En pocas palabras, la película aborda la historia de Moll (Jessie Buckley, de Pienso en el final, en una interpretación magistral) una chica no muy estable, con baja autoestima y dificultad para expresar lo que le pasa, quien vive en una comunidad un tanto aislada bajo la opresión disimulada (y no tanto) de su familia poco amorosa. Al menos con ella, porque a su hermana la tratan como si fuera una princesa.

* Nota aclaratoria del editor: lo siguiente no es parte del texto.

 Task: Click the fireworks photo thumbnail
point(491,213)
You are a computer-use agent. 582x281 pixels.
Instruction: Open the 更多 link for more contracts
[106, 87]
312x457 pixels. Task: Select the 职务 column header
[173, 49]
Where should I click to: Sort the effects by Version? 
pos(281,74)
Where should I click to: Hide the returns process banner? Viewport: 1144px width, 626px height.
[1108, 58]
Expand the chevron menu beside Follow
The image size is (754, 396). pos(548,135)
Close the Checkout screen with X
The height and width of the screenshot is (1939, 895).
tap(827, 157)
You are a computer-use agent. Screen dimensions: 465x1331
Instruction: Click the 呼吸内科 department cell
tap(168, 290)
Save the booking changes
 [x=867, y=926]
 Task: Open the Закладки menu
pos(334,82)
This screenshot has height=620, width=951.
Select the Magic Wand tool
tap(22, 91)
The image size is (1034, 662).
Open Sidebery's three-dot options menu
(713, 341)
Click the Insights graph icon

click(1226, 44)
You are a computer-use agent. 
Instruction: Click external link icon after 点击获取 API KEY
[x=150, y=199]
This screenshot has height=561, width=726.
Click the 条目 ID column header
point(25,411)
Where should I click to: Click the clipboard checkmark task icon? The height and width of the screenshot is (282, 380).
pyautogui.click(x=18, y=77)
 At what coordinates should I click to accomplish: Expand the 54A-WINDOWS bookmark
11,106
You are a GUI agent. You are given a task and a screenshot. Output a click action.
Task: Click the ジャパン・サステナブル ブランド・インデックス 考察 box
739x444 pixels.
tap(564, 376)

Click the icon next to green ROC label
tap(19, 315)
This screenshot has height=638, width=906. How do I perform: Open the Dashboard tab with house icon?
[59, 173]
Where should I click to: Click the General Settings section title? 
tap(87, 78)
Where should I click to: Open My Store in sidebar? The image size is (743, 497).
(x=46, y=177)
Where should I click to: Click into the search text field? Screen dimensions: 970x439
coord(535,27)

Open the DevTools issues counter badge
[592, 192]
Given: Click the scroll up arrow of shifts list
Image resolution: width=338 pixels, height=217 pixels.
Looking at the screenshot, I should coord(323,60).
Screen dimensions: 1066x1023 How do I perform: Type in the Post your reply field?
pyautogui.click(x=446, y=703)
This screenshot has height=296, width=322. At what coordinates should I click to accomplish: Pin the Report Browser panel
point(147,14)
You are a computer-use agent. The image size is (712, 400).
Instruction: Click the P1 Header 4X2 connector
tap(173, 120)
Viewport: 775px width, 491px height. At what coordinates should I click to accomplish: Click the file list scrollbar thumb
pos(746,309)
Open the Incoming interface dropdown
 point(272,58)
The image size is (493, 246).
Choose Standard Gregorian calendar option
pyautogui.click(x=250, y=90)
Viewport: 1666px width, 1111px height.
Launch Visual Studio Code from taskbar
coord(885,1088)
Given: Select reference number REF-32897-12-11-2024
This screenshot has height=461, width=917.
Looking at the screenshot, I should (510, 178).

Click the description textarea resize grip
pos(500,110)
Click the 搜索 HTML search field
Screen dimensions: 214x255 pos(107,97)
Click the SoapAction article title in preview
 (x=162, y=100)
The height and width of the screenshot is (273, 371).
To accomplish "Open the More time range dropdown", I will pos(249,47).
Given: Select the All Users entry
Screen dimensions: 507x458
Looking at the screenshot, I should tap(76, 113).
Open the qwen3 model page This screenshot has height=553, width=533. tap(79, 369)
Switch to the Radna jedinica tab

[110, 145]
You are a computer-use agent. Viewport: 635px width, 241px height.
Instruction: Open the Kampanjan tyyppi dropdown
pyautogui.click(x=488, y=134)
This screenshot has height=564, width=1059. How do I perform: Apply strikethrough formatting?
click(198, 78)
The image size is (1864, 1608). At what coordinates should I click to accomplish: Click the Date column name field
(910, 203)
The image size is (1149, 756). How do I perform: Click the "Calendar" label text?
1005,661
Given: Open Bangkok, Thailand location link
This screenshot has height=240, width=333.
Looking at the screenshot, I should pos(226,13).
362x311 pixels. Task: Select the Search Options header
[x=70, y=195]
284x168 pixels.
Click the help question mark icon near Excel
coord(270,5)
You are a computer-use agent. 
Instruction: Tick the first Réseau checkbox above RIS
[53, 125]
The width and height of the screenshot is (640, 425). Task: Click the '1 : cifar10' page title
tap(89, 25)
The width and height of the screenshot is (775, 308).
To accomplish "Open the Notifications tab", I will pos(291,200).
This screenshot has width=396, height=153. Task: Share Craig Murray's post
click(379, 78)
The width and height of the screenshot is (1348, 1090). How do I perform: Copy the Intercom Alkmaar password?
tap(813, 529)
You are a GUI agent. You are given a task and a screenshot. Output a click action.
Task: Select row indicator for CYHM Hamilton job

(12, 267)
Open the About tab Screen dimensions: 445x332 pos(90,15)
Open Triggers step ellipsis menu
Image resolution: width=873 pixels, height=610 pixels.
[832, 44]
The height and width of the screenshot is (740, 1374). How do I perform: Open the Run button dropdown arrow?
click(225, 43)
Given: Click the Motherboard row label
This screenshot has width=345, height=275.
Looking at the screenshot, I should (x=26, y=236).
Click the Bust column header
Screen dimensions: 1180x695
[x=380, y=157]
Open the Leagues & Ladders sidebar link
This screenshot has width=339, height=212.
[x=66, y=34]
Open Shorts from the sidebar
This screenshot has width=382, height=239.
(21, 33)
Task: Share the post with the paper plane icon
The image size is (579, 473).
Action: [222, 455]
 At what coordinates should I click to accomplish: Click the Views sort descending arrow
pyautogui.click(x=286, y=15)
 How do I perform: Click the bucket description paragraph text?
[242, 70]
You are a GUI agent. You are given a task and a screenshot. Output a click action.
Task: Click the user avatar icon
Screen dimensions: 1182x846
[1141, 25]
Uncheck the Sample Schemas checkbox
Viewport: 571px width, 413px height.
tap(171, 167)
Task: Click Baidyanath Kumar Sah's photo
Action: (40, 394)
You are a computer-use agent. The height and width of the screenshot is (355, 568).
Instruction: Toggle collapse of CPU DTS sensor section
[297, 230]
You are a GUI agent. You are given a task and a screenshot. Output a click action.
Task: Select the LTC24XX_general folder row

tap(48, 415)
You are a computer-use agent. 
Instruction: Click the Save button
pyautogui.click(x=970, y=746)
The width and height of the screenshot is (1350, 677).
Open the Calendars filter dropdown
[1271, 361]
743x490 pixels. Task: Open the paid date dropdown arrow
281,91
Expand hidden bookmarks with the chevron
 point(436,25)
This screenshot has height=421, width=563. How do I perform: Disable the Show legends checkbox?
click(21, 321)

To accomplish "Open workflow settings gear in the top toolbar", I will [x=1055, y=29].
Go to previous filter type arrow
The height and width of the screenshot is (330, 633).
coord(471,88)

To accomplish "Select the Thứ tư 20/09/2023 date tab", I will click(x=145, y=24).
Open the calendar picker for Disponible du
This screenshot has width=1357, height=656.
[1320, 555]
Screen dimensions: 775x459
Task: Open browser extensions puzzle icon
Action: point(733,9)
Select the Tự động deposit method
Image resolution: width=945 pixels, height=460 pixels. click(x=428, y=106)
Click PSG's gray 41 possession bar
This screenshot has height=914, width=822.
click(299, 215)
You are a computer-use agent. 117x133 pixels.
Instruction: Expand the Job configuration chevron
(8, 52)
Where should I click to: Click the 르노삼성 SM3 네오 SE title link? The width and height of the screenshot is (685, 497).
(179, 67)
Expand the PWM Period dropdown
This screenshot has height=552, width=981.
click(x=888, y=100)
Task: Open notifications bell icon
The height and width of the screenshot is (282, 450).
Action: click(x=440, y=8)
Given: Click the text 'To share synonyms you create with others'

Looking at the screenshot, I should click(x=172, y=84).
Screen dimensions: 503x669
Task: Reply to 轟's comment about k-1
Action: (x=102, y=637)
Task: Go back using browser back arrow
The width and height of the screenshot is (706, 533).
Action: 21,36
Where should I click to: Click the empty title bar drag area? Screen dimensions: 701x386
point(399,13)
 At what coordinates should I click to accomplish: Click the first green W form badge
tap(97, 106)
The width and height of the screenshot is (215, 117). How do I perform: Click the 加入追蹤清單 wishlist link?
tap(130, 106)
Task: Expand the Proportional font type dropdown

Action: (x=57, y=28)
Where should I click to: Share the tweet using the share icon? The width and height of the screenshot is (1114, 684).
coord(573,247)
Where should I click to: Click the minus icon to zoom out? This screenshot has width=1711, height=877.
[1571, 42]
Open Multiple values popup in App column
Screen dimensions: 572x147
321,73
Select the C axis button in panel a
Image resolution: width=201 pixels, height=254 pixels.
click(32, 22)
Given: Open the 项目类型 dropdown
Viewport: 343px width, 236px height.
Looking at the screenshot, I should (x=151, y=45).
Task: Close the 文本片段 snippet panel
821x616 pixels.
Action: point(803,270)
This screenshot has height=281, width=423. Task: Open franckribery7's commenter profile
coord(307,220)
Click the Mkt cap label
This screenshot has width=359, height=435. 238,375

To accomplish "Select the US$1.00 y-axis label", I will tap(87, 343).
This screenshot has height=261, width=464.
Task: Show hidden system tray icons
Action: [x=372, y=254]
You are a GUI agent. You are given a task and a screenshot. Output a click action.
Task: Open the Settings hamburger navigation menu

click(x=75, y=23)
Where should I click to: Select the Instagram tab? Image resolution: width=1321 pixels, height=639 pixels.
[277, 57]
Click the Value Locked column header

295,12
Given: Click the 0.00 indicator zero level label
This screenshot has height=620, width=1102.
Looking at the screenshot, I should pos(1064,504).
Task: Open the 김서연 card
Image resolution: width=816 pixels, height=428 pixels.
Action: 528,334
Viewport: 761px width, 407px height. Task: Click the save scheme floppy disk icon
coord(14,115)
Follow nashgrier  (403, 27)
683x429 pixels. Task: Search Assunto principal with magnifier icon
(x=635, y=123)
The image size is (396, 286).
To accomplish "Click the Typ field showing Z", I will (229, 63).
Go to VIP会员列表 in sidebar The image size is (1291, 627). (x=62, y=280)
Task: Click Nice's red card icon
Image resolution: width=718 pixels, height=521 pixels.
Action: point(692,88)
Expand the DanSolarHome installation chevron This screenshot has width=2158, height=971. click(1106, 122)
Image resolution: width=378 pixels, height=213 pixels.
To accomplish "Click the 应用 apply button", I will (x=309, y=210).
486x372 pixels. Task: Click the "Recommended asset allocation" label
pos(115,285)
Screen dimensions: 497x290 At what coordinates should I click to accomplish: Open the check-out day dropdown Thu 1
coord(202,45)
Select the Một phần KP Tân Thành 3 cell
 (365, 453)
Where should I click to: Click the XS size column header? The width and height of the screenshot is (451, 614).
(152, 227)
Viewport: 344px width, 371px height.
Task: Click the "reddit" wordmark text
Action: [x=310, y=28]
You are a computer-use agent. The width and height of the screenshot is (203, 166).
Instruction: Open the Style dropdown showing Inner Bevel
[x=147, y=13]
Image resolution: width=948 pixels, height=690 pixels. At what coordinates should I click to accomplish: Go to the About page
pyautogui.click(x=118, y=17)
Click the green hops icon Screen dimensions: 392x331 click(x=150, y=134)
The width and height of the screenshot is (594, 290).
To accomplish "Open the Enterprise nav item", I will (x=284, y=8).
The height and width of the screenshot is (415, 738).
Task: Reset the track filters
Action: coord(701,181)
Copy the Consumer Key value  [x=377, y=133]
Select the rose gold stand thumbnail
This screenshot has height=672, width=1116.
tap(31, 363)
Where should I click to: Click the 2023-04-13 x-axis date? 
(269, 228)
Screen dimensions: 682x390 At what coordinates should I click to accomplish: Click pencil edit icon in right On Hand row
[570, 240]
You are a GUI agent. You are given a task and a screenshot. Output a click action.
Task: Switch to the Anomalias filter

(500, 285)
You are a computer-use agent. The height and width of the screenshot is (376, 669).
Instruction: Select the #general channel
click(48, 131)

Eventualmente, va a conocer a Pascal (Johnny Flynn) un hombre atractivo y un poco extraño que la seduce con inteligencia y sensibilidad. La familia se opone a cualquier tipo de vínculo entre los dos, pero tarde o temprano, Moll va a optar por la compañía de Pascal. Aún cuando Pascal es sospechoso de haber cometido una serie de homicidios brutales. Claro que ser un sospechoso no significa ser un asesino. Ahí reside uno de los ejes de Beast. ¿Qué puede hacer Moll para saber la verdad cuando ni la policía la sabe? Más importante todavía, ¿Qué es lo que realmente quiere saber?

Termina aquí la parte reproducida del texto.